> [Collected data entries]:

-- Opening Marker --

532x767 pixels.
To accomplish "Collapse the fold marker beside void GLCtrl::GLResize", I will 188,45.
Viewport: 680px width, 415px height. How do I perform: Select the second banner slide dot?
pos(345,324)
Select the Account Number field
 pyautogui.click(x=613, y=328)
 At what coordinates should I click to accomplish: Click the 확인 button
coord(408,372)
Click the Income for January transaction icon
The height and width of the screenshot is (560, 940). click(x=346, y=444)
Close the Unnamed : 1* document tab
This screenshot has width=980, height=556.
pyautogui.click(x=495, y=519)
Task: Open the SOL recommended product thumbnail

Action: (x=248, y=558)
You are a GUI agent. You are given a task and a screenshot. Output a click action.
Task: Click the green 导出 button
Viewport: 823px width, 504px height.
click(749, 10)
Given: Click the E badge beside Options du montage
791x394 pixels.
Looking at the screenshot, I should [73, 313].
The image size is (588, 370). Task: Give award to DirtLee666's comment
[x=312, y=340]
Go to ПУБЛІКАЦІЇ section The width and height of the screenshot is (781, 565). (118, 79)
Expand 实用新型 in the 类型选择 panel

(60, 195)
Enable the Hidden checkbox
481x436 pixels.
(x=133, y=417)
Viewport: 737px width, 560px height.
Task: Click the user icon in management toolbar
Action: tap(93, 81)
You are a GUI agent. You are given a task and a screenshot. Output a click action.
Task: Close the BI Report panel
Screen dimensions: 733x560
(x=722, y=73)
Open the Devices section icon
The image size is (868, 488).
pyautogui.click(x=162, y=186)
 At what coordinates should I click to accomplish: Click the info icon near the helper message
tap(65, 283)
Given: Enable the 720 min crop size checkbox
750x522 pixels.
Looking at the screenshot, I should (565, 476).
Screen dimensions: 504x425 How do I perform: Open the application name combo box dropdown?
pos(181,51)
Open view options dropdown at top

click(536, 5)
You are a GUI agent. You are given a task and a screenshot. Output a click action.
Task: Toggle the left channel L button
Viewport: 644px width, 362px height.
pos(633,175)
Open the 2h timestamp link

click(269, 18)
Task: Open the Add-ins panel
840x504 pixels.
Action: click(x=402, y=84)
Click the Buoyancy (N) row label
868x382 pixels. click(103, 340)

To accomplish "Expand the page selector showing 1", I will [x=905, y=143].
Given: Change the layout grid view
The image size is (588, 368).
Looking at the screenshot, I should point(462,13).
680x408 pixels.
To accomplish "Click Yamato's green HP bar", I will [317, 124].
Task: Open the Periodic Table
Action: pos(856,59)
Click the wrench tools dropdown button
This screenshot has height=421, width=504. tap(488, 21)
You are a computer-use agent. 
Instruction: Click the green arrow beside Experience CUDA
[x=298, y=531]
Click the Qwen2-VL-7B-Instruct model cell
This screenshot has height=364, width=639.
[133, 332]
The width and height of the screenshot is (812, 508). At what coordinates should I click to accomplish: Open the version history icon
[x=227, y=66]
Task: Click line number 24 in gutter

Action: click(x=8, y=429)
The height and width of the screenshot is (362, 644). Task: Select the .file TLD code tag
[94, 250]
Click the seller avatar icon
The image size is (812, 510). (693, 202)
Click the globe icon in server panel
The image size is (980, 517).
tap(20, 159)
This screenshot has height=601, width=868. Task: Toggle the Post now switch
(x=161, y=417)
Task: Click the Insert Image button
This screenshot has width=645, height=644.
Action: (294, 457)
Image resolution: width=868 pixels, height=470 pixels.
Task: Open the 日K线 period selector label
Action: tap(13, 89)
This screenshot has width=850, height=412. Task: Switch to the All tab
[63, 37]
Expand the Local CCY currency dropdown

-- Closing Marker --

> [Exercise goal]: Only lines that include "Close" are counted here. Give their number for the records above and add nothing.

> [Result of this exercise]: 2